Me mandó medicamento doble, climdamicina y otra madre, "con esto te curas". Salí, y fui a comprar los medicamentos. Pero la curiosidad no tardó mucho tiempo en llegar y tan pronto llegué a mi casa, tuve que correr por un espejo y entonces abrí la boca y ahí estaban. Mis dos anginas eran del tamaño de dos sandías, y tenían una cosa blancuzca, como un chicle, como dos placas de corrector líquido marca Bic, y cada vez parecía que el monstruo empezaba a crecer más y más.

Al día siguiente mi madre decidió que tenía que llevarme con alguien más, ya que el medicamento del señor doctor parecía no dar resultados, pues las dos anginas seguían ahí, llenas de esa colonia infernal, en donde las bacterias se reían de mí y yo no me podía reír de ellas. Entonces, me llevó al décimo piso de la clínica de especialidades médicas que se encuentra en la calle de no sé qué... Ahí nos atendió la siempre célebre doctora ¡Wong! Claro, que para poder llegar a sus atenciones tuve que chutarme ni más ni menos que cuatro benditas horas. ¡Cuatro horas en medio de niños berrincheando, señoras con cara de que ya no aguanto al marido, tremendo! Pero al fin, al fin del día, hacia las nueve de la noche me atendió. Miró mis anginas y nuevamente una cara de terror se dibujo en su rostro. Con avidez se puso a buscar en sus literatura algo que describiera lo que sus ojos le mostraban. Entonces dio con un cuadernillo que decía: "Angina de Ludwig".

¿Qué es eso? Es un tipo de infección en donde la colonia bacteriana se extiende más allá de las anginas, y en donde las anginas crecen tanto que obstruyen la respiración del paciente por lo que puede ser mortal, para evitarlo es necesario aplicar la técnica ancestral de la traqueotomía, es decir, te hacen un hoyito en la garganta por donde te entuban para poder respirar. ¿Yo tenía eso? ¿Tenía riesgo de quedar entubado? ¿Podía morir ahogado por mis propias anginas? Terrible el panorama era. La doctora no lo dudó un segundo más y luego, luego me dijo: "¡A las inyecciones! Te inyectaré un medicamento que es muy doloroso pero verás que con esto, aplicándolo en cinco días, estarás como nuevo".

Y ahí estaba yo, recibiendo una inyección que efectivamente, al siguiente día dio resultados. Mi madre revisó mis anginas y la temible placa indestructible estaba segmentada. Ese mismo día, el jueves, Carolina me llevó con la doctora Bri, o sease su cuñada. Dra. Bri miró mis anginas y decidió que no era angina de Ludwig, "de lo contrario ya estarías en el hospital desde hace años". Dra. Bri me mandó más pastillas y más las pastillas que me había mandado Dra. Wong, yo sentía que ya no podía más, pero todo fuera por salir de esa infección. Y así estuve, viernes en la mañana, cocktail de medicamentos; viernes en la tarde, cocktail de medicamentos; viernes en la noche, cocktail de medicamentos. Y el sábado llegó y mientras veía la película del Padrino, me echaba mis cocktailes, y así estuve hasta que el domingo en la mañana, día de mi último cocktailazo parecía que la enfermedad finalmente había cedido.

Las siguientes semanas todo fue una delicia. La garganta ya no me quemaba ni me dolía ni nada, finalmente podía disfrutar mi vida como pocas veces. Pero la dulzura terminó cuando a mi nariz regresó la temible rinitis crónica alérgica.

1 comentario:

patzarella dijo...

si es tu conciencia y se llama Eke
ten cuidado !!!!
aléjate de ella !!!!
y deja de construir paredes donde nada debría existir más que la eterna esclavitud de sabernos libres !!!
ah! Carolina sí que es una tipaza !!!

::::

Reproduce del relato sobre la infección de garganta el fragmento que comienza en las palabras "Las siguientes semanas" y termina después de "ten cuidado !!!!". El listado no hace falta para resolver este ejercicio.

::::

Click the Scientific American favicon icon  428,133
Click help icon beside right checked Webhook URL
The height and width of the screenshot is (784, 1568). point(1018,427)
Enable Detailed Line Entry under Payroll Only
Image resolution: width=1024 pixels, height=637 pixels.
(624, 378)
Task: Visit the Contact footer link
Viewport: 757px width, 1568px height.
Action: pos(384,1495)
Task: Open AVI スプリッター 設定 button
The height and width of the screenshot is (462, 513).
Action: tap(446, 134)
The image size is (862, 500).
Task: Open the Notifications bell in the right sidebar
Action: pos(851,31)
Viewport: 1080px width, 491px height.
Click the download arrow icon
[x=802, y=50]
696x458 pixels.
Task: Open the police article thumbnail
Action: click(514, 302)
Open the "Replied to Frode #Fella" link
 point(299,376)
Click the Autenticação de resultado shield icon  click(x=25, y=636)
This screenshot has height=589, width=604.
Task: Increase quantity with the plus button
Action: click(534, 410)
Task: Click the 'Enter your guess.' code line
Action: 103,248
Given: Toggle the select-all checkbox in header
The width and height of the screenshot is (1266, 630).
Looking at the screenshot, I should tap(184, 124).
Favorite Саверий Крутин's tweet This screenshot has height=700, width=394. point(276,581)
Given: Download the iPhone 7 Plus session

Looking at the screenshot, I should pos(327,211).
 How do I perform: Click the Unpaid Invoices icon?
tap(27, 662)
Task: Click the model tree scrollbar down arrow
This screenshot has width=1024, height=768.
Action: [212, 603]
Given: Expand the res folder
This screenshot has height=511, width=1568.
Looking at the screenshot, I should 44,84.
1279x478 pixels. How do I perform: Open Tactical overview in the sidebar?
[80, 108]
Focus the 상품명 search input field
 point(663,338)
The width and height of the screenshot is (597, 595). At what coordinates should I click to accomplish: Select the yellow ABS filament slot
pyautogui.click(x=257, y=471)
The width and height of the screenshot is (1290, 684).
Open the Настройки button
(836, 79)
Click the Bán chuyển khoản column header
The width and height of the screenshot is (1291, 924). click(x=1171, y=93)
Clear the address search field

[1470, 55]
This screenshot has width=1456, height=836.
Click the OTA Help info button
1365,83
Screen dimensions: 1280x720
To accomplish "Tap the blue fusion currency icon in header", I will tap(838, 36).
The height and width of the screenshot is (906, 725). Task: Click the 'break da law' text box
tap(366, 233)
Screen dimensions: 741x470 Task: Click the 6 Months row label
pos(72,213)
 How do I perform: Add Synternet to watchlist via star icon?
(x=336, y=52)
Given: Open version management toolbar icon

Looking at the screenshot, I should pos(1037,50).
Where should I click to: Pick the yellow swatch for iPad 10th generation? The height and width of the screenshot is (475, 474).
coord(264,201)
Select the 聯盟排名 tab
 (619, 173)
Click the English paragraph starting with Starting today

::::

Resultado del ejercicio
Las siguientes semanas todo fue una delicia. La garganta ya no me quemaba ni me dolía ni nada, finalmente podía disfrutar mi vida como pocas veces. Pero la dulzura terminó cuando a mi nariz regresó la temible rinitis crónica alérgica.

1 comentario:

patzarella dijo...

si es tu conciencia y se llama Eke
ten cuidado !!!!